* _Task objective_: Once you reach the line containing "Screen dimensions: 712x380", return it and every line after it exactly, through the end of the records below, with no pictures.

Stored data:
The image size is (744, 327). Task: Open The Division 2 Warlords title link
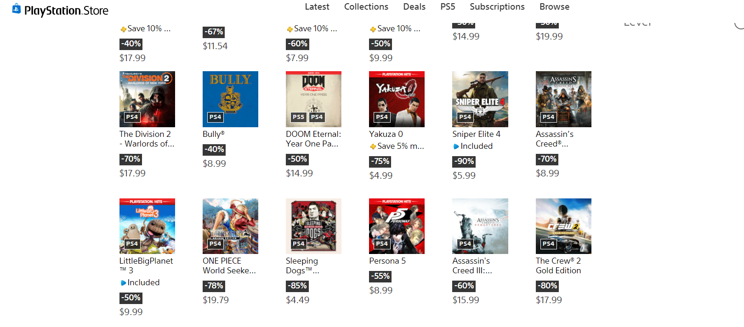[x=147, y=139]
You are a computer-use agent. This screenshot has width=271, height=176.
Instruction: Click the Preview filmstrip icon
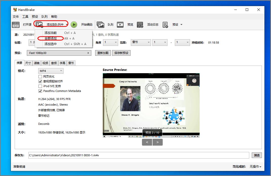120,25
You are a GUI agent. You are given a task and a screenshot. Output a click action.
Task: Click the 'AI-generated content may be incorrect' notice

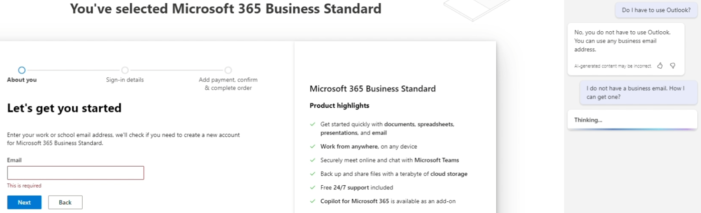(613, 66)
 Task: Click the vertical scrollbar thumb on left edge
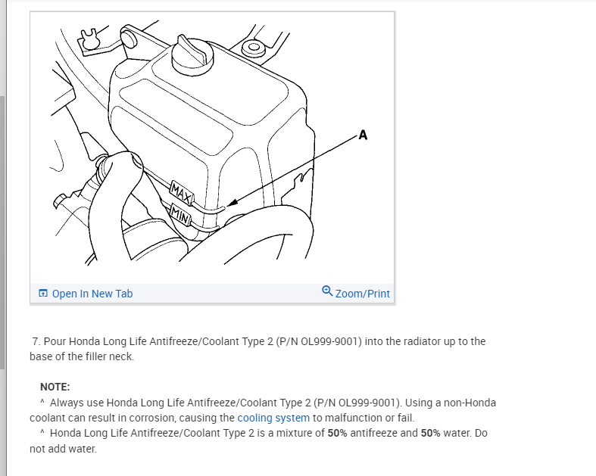click(3, 232)
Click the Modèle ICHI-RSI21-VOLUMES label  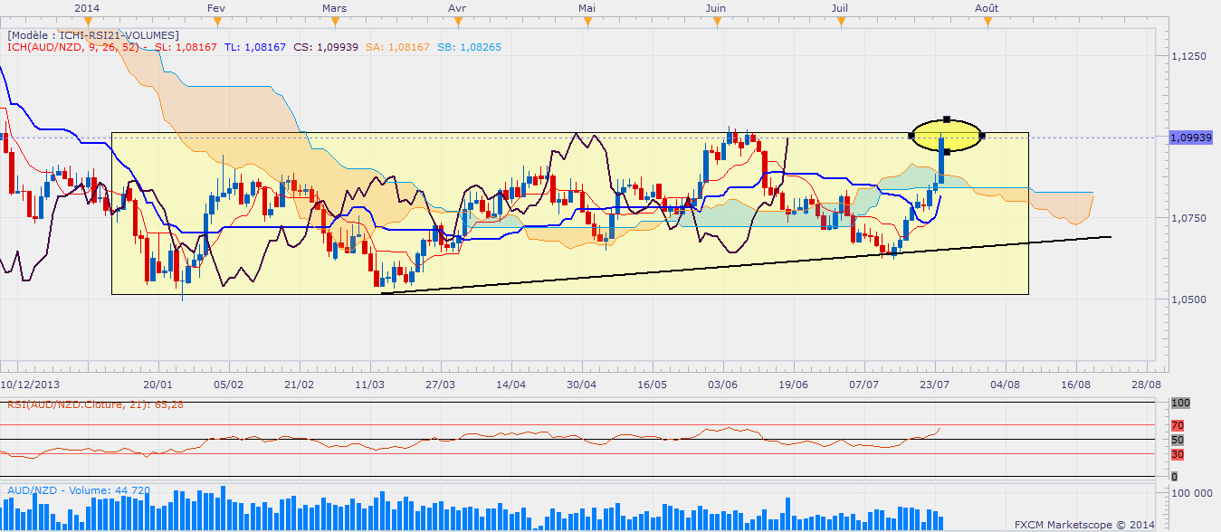point(93,34)
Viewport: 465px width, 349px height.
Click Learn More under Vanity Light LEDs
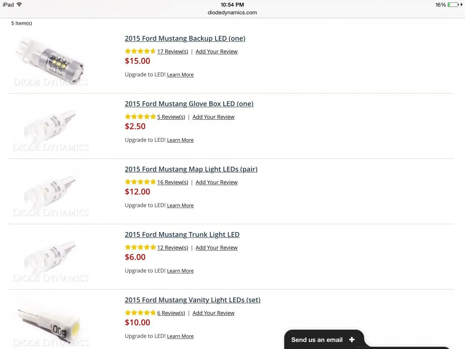pyautogui.click(x=180, y=336)
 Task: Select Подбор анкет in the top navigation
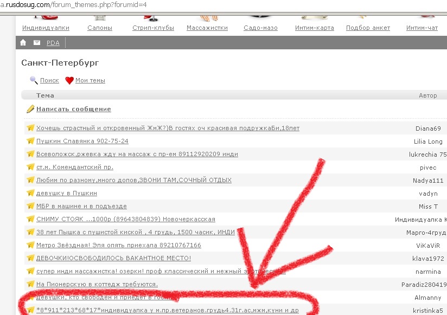pos(368,28)
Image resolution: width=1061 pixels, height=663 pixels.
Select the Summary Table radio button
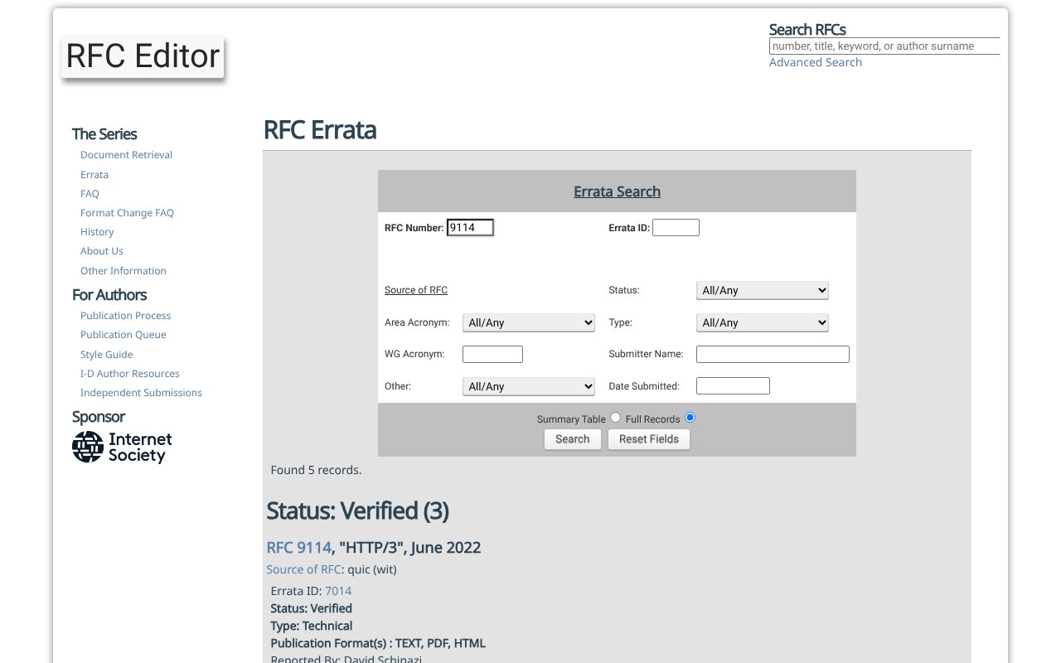[615, 418]
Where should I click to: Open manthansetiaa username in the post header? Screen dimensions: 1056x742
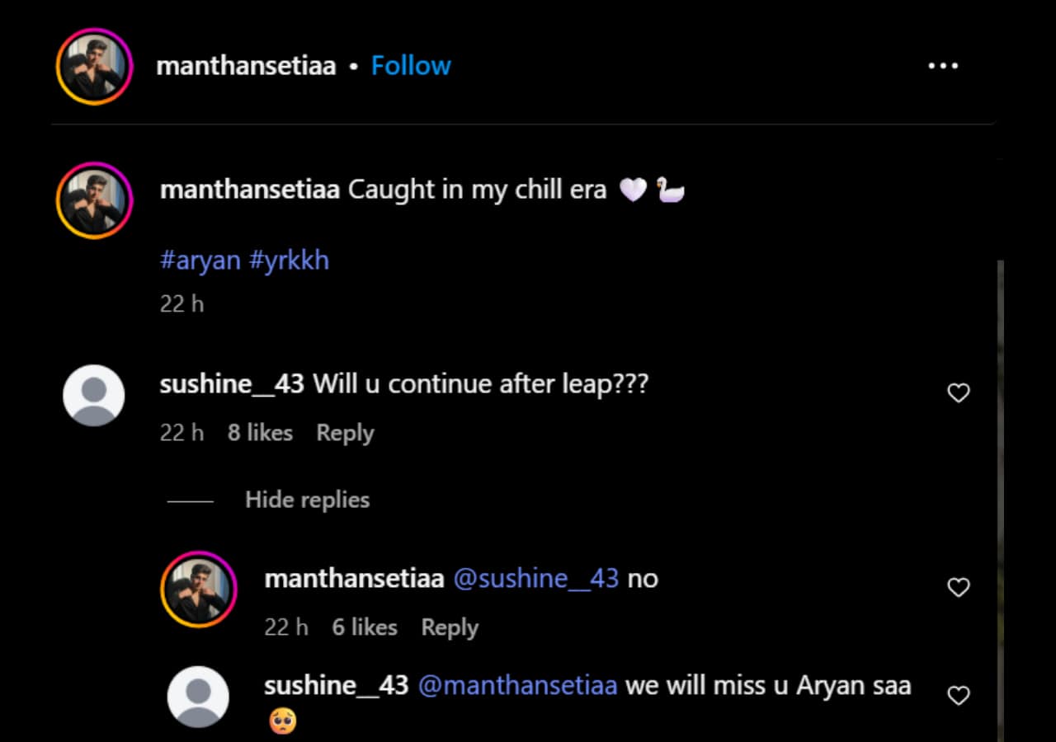[x=246, y=66]
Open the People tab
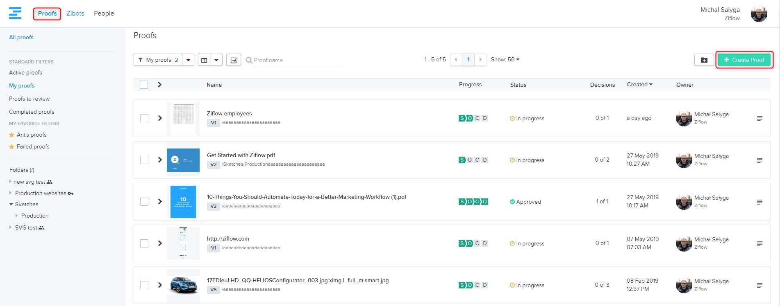780x306 pixels. pyautogui.click(x=104, y=14)
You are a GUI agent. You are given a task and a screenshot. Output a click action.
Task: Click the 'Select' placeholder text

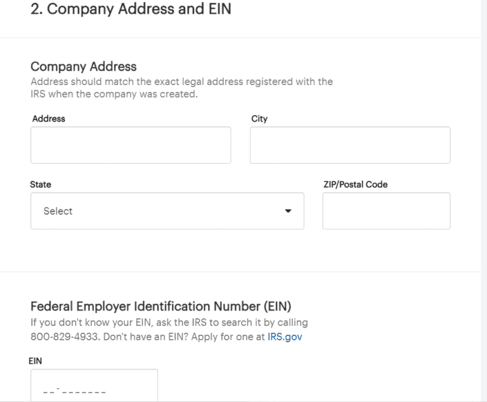58,211
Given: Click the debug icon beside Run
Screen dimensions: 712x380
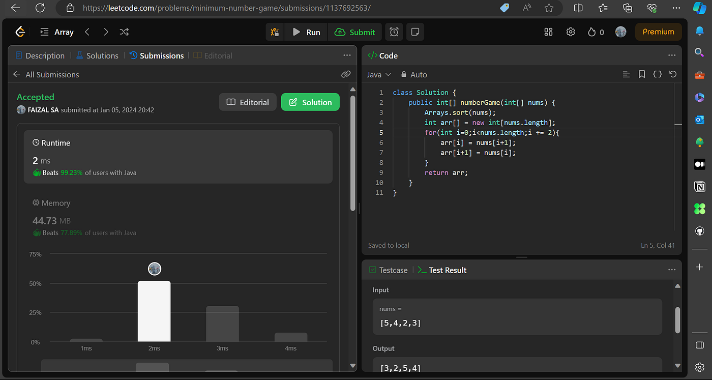Looking at the screenshot, I should pyautogui.click(x=275, y=32).
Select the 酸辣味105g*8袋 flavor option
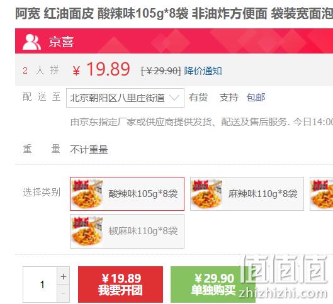333x304 pixels. tap(127, 194)
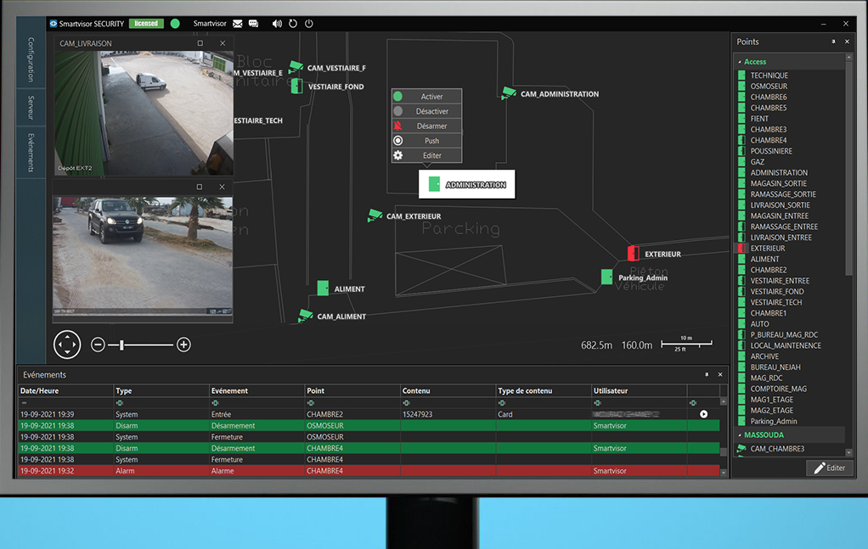Select the CAM_ADMINISTRATION camera icon on map
Screen dimensions: 868x549
(509, 93)
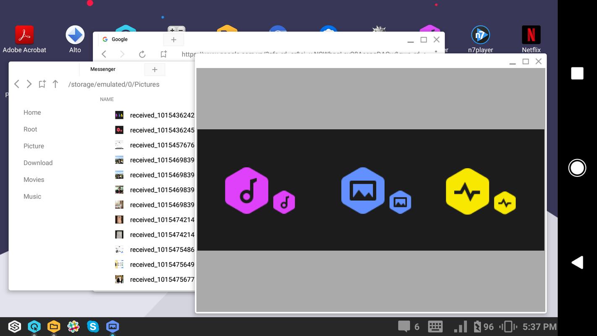Viewport: 597px width, 336px height.
Task: Select the first received_1015436242 image file
Action: 154,115
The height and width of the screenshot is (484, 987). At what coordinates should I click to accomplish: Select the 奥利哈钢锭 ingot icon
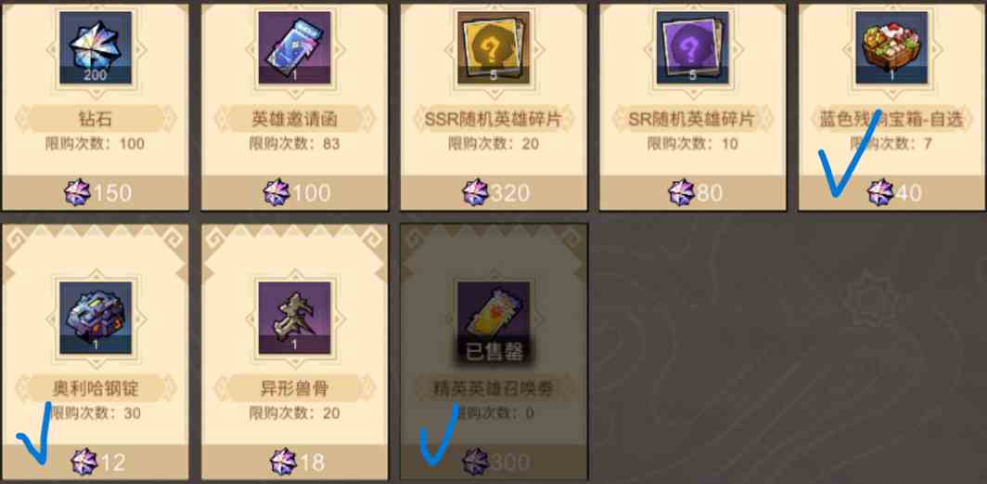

* _Solution below_:
Screen dimensions: 712x380
Looking at the screenshot, I should pyautogui.click(x=275, y=32).
Select the 酸辣味105g*8袋 flavor option
333x304 pixels. tap(127, 194)
Select the CAM_ADMINISTRATION camera icon on map
Screen dimensions: 868x549
(509, 93)
Viewport: 597px width, 336px height.
Task: Select the first received_1015436242 image file
Action: 154,115
The height and width of the screenshot is (484, 987). At what coordinates should I click to accomplish: Select the 奥利哈钢锭 ingot icon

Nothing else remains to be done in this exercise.